"Freistaat Coburg" serviert parodistische Wortkunst
Autor: Jochen Berger
Coburg, Sonntag, 14. April 2013
Was passiert, wenn Kurt Tucholsky auf Helmut Qualtinger und Erich Kästner trifft? Die Reihe "Freistaat Coburg" liefert mit seinem "Cabaret Sauvignon" die vergnügliche Antwort.
Willkommen beim satirischen Tanz auf dem Vulkan. Zwischen zwei Weltkriegen - was bleibt dem machtlosen Bürger der Weimarer Republik außer Verzweiflung oder Weltflucht unter dem Deckmantel puren Vergnügens? Die Lust an Satire und Ironie, die Lust, durch drastische Zuspitzung die Schändlichkeit der politischen Verhältnisse zumindest zu entlarven, wenn sie sich schon nicht ändern lassen.
"Cabaret Sauvignon" - so lautet das Motto bei der April-Ausgabe der Reihe "Freistaat Coburg" in der Reithalle.
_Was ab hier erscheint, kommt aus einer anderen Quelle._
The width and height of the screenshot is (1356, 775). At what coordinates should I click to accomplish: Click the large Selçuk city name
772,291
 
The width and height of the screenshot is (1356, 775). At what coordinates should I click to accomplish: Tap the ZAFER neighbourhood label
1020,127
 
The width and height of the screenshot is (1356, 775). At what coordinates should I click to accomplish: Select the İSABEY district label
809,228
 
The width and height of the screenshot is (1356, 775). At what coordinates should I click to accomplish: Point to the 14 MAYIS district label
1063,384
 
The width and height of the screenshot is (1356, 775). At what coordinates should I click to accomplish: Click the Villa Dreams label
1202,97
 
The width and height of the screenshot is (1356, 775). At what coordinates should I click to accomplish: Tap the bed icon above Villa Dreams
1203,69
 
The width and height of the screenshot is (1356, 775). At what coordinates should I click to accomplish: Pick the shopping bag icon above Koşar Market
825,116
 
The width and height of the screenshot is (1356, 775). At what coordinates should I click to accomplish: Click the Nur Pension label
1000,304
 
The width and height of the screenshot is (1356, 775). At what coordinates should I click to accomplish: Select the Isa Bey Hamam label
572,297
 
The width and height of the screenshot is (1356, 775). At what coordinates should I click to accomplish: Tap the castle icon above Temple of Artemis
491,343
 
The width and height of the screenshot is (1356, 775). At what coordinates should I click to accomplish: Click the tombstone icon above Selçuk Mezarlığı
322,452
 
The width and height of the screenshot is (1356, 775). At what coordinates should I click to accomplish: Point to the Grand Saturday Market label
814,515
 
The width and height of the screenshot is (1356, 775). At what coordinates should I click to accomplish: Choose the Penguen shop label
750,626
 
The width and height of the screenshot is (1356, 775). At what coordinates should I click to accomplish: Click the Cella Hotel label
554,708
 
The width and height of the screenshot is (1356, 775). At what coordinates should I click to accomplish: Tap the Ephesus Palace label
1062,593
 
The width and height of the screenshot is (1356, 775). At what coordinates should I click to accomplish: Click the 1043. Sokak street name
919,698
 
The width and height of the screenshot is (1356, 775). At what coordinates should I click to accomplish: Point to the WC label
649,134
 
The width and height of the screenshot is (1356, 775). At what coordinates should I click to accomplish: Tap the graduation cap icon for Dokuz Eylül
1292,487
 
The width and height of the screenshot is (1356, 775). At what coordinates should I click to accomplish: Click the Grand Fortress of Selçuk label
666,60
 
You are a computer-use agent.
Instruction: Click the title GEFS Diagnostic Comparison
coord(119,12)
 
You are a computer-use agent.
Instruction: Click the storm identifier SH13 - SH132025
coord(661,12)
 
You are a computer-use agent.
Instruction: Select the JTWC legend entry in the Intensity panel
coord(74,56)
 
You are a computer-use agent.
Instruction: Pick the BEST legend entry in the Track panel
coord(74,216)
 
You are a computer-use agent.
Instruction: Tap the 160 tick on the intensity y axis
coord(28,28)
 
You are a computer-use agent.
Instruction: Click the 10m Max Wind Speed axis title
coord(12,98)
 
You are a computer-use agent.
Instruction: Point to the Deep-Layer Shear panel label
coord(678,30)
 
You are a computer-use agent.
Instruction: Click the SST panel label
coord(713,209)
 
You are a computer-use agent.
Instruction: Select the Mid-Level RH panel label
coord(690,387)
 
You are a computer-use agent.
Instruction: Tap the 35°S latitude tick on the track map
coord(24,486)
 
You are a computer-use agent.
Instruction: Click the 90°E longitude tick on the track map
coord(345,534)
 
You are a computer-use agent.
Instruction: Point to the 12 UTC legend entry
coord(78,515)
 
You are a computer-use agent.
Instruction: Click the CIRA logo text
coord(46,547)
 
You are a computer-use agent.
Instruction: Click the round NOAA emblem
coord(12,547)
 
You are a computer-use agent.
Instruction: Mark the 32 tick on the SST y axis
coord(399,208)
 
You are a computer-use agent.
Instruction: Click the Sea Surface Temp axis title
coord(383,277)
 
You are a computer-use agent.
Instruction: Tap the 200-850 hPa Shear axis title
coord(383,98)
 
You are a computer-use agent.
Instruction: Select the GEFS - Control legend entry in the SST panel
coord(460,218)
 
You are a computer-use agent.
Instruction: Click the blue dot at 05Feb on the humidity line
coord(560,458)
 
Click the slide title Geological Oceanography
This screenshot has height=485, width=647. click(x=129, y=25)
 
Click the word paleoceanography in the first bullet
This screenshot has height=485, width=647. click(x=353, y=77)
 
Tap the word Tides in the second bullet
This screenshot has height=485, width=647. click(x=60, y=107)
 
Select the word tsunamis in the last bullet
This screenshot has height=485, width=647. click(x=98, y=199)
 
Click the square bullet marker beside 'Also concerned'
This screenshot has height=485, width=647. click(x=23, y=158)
Unter diesem Etikett serviert Stephan Ignaz dem Publikum einen Varieté-Abend mit Texten und Szenen, Gedichten und Filmausschnitten, die künstlerischen Glanz und politisches Elend vornehmlich im Deutschland der 20er und 30er Jahre widerspiegeln.
Auf der Bühne des Landestheaters kennt das Coburger Publikum Stephan Ignaz und sein Talent für präzis in Szene gesetzte Komik inzwischen aus einer Reihe von Gastrollen
Hamlet-Parodie
In großen Umschlägen warten Szenen und Texte mit offenkundig zeitlos wirkendem theatralischen Potenzial - von Erich Kästner ("Kennst Du das Land, wo die Kanonen blühn?") bis hin zu Helmut Qualtingers Hamlet-Parodie oder einer einst gefeierte Salome-Parodie ("O wie schön sind die Hühneraugen der Prinzessin Salome heute Nacht"). Wenn dann der ausgeloste Zuschauer auch noch seine Wunsch-Akteure ausgewählt hat, steht dem nostalgisch-ironischen Spaß auf der Bühne im Gewand der 20er Jahre nichts mehr im Wege.
Den äußeren Rahmen liefert das Bühnenbild zu Schnitzlers "Reigen". Ein paar Tische und Stühle, dazu ein vorne in der Mitte platziertes rotes Sofa - mehr braucht es nicht, um die Reithalle ins "Cabaret Sauvignon" zu verwandeln.
Stephan Ignaz hat für diesen "Freistaat" mit Jessika Puschka, Mira Mugalle, Mia Hartmann, Florian Wohl und Marcus G. Kulp ein Quintett junger Akteure um sich geschart, das sich gänzlich unerschrocken und voller Begeisterung einlässt auf dieses Wechselspiel mit dem Publikum. Der Abend lebt einerseits vom Reiz der schlagfertigen, reaktionsschnellen Improvisation, andererseits von der zeitlosen Qualität der ausgewählten Texte eines Kurt Tucholsky oder Erich Kästner. Selbst ein Klassiker wie Tucholskys "Was darf Satire" verliert beim Wiederhören keinesfalls an Reiz.